Shallow syntactic function labeller

From Apertium
Jump to navigation Jump to search

This is Google Summer of Code 2017 project

Architecture

1. The labeller takes a string in Apertium stream format with morphological tags:

^vino<n><m><sg>$ = INPUT

2. Parses it into a sequence of morphological tags:

<n><m><sg>

3. Restores the model for this language (which is in the same directory and looks like .json file or like a .pkl file)

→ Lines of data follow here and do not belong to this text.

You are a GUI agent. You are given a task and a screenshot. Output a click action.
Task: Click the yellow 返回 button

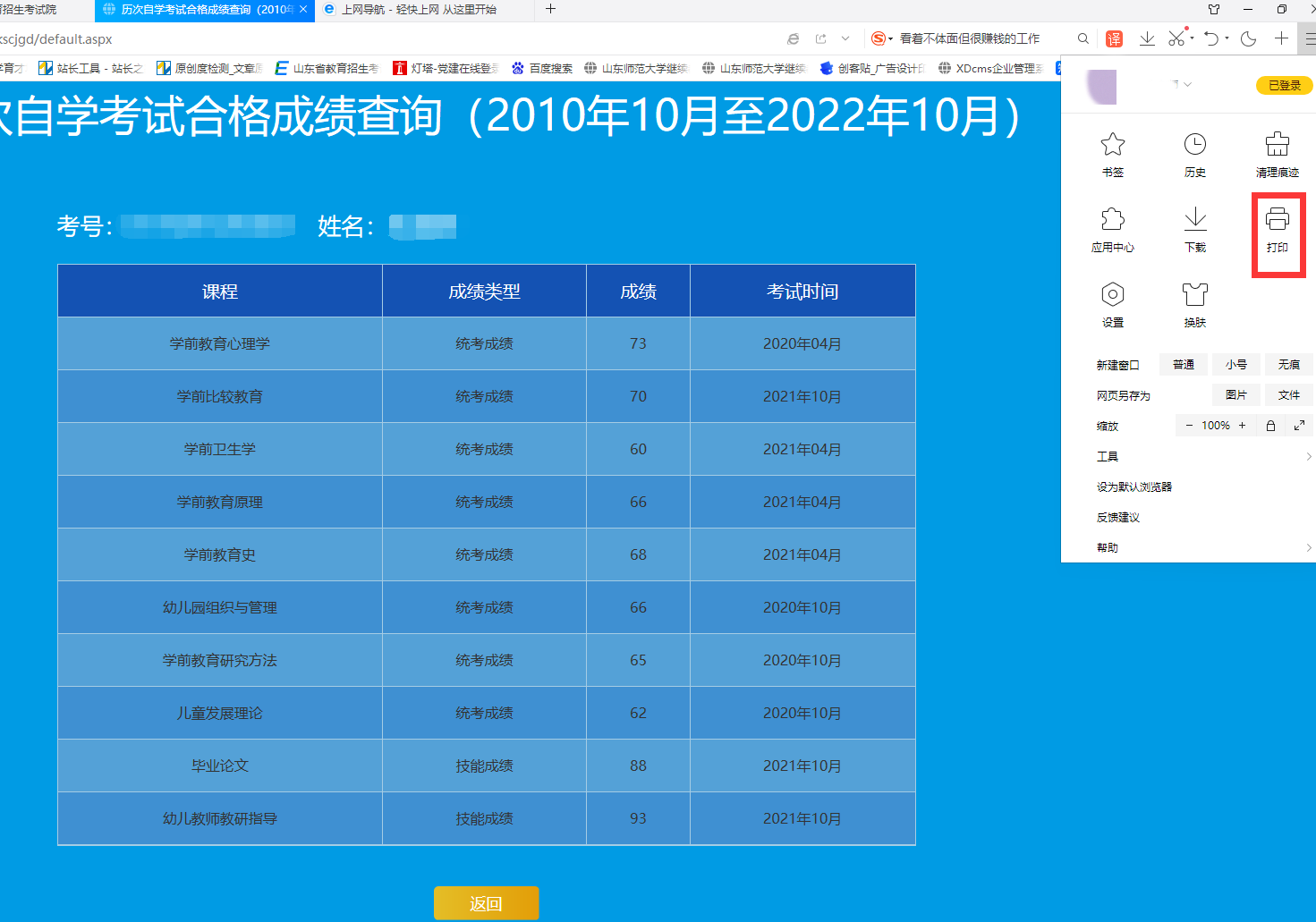[x=486, y=903]
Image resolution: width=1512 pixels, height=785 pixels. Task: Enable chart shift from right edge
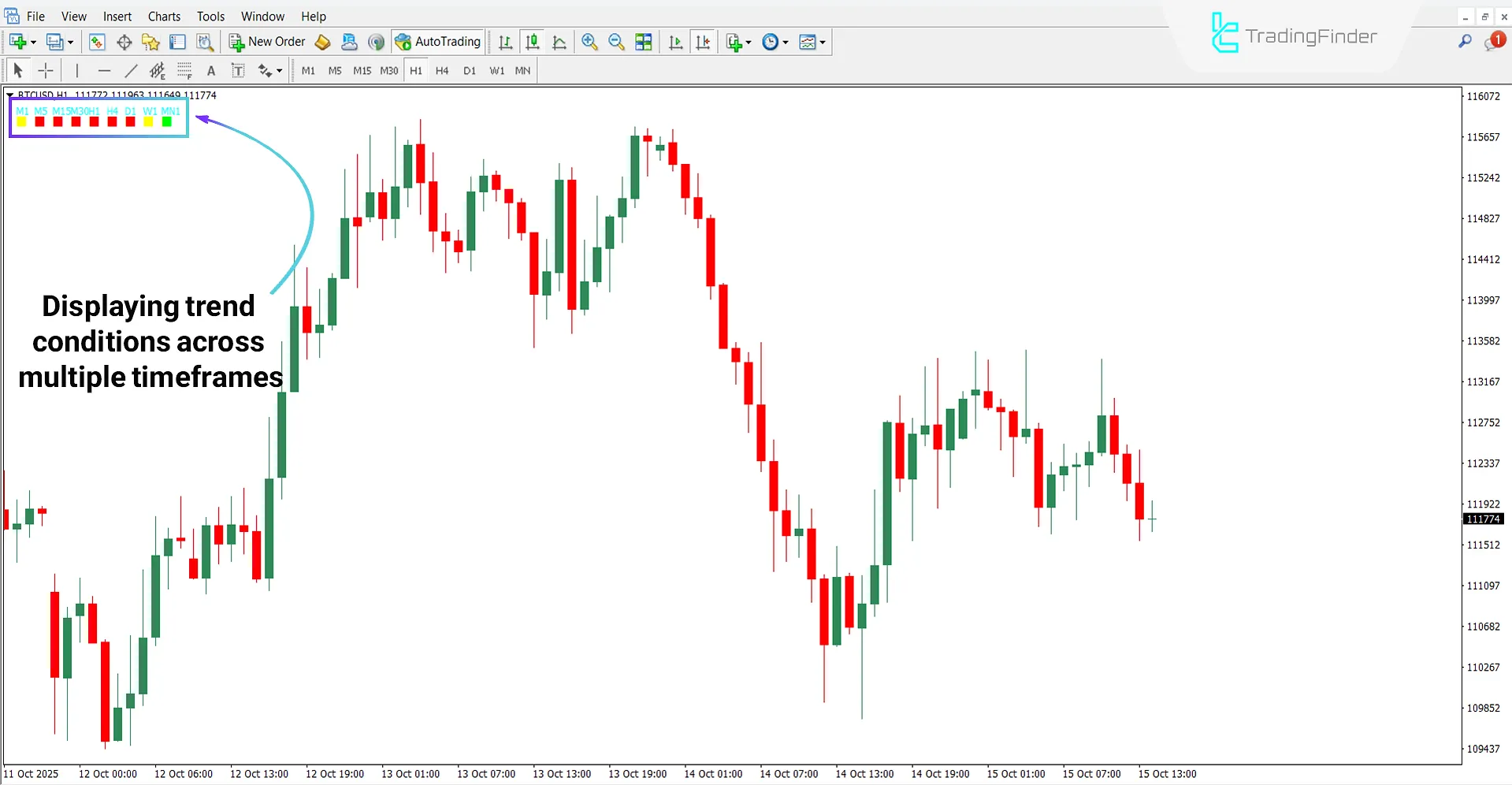(704, 41)
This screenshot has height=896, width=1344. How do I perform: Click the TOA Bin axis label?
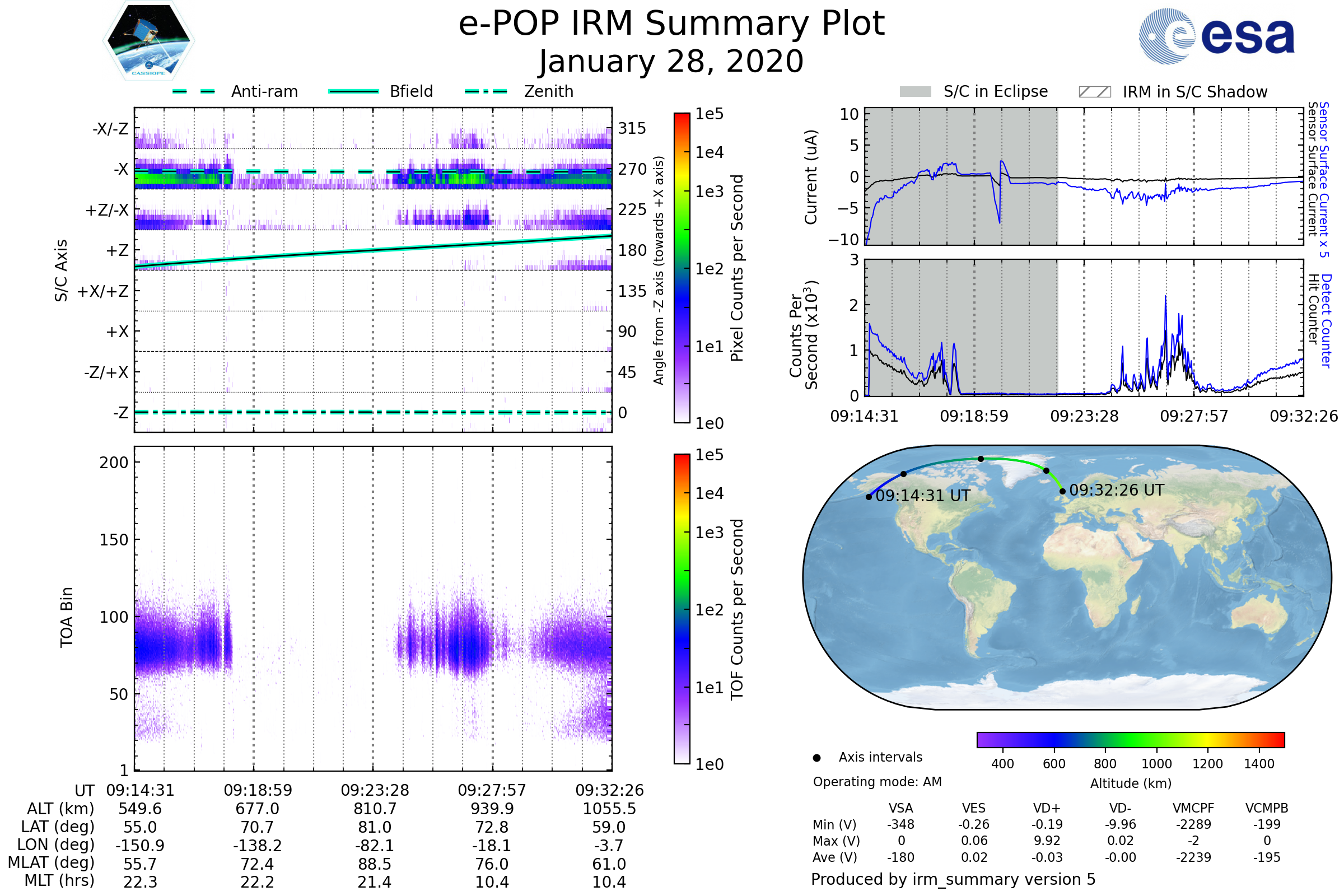67,617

4. The algorithm analyzes the string and gives a sequence of syntactic tags as an output.

<@nsubj>

5. The labeller applies given labels to the original string:

^vino<n><m><sg><@nsubj>$ = OUTPUT

So, in the end there will be a module itself and a file with a model.

Workplan

Week Dates To do
1 30th May — 5th June
  • Handling discrepancies between Apertium sme-nob and Sami corpus tagsets
  • Writing a script for parsing Sami corpus
2 6th June — 12th June
3 13th June — 19th June
4 20th June — 26th June
First evaluation

Ready-to-use datasets

5 27th June — 3rd July

Building the model

6 4th July — 10th July
  • Training the classifier
  • Evaluating the quality of the prototype
7 11th July — 17th July
  • Further training
  • Working on improvements of the model
8 18th July — 24th July
  • Final testing
  • Writing a script, which applies labels to the original string in Apertium stream format
Second evaluation

Well-trained model at least for North Sami

9 25th July — 31th July
  • Collecting all parts of the labeller together
  • Adding machine-learned module instead of the syntax labelling part of sme-nob CG module to test it
10 1st August — 7th August
  • Adding machine-learned module instead of the syntax labelling part of sme-nob CG module to test it
11 8th August — 14th August
  • Testing
  • Fixing bugs
12 15th August — 21th August
  • Cleaning up the code
  • Writing documentation
Final evaluation

The prototype shallow syntactic function labeller.